» Problem to solve: Once the line containing "Task: Click the CPU chip icon in toolbar" is found in the entries below, restate it and each following line word for word, stopping after the line containing "The width and height of the screenshot is (1928, 984).".

Collected data
○ ○ ○ ○

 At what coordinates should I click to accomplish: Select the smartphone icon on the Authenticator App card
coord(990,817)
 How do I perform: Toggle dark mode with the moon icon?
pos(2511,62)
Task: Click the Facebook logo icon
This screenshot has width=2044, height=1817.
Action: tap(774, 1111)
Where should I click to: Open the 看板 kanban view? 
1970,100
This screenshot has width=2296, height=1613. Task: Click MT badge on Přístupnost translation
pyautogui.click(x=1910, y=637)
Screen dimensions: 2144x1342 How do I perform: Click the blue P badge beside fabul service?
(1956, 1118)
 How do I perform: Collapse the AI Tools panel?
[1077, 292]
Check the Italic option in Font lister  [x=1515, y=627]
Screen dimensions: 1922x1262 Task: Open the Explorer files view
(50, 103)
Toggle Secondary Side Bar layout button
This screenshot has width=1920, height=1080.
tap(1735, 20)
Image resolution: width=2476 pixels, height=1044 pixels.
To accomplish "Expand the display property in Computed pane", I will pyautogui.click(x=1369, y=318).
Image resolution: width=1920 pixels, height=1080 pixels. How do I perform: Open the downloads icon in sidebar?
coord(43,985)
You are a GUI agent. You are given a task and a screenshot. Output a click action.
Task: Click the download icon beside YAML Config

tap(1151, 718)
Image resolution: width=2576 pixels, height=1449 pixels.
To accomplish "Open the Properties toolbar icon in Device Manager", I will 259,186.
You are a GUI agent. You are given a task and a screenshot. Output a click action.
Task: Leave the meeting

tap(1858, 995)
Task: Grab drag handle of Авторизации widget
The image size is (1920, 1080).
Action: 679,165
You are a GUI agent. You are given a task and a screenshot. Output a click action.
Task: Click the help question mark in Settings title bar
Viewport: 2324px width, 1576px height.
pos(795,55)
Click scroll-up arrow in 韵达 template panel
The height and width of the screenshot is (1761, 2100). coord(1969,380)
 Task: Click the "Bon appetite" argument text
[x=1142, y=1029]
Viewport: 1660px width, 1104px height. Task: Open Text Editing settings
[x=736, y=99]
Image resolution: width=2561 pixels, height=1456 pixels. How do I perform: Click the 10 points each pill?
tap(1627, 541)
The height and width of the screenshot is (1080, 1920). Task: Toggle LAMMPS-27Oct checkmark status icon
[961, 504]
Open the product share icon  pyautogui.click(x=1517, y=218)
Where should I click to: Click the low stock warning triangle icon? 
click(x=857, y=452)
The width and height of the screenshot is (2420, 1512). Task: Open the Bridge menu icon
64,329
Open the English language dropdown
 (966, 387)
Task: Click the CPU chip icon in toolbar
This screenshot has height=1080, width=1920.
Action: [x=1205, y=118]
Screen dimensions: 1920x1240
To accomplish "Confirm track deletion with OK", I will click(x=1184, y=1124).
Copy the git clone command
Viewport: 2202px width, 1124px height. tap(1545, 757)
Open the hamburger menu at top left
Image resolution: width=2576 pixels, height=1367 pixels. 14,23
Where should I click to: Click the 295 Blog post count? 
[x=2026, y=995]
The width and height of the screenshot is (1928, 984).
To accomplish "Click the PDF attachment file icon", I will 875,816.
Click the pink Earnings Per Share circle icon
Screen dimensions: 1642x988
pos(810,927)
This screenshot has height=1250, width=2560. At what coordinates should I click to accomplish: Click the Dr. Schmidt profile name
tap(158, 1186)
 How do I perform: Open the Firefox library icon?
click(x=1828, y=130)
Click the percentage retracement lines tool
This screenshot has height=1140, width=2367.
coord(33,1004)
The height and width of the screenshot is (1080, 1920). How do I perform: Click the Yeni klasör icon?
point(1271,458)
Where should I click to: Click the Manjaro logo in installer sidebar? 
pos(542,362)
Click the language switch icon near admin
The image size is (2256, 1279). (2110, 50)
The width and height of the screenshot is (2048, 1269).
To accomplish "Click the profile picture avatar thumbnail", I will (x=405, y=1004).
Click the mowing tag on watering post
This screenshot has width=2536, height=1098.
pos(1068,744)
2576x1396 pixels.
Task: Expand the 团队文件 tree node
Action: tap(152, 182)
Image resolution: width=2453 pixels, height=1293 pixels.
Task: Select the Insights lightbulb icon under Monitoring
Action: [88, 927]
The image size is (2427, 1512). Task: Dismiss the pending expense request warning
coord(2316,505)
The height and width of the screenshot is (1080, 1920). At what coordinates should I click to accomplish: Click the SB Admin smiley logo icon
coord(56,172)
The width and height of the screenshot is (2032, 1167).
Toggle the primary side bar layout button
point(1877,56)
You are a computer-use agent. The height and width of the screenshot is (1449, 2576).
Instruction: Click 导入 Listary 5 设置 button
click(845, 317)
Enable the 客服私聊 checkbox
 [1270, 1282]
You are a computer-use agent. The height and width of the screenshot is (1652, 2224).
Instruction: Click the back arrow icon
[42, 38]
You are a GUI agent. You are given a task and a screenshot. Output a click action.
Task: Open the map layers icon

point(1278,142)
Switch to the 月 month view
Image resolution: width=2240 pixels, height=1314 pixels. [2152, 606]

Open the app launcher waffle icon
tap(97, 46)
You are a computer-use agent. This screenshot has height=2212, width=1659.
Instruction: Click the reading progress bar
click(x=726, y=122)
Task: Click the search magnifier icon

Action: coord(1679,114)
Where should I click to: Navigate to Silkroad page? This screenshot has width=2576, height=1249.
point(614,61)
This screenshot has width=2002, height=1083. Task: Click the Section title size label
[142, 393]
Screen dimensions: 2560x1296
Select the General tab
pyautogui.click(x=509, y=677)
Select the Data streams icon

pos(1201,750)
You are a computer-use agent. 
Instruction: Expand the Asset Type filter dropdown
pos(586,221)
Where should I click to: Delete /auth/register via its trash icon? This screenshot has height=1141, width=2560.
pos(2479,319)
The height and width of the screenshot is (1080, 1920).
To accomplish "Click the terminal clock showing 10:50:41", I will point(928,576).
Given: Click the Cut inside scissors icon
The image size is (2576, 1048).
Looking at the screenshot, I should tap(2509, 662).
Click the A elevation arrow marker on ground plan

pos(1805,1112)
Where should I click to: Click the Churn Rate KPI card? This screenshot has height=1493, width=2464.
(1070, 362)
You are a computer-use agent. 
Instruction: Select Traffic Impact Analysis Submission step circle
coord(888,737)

○ ○ ○ ○

» Written solution:
Task: Click the CPU chip icon in toolbar
This screenshot has height=1080, width=1920.
Action: [x=1205, y=118]
Screen dimensions: 1920x1240
To accomplish "Confirm track deletion with OK", I will click(x=1184, y=1124).
Copy the git clone command
Viewport: 2202px width, 1124px height. tap(1545, 757)
Open the hamburger menu at top left
Image resolution: width=2576 pixels, height=1367 pixels. 14,23
Where should I click to: Click the 295 Blog post count? 
[x=2026, y=995]
The width and height of the screenshot is (1928, 984).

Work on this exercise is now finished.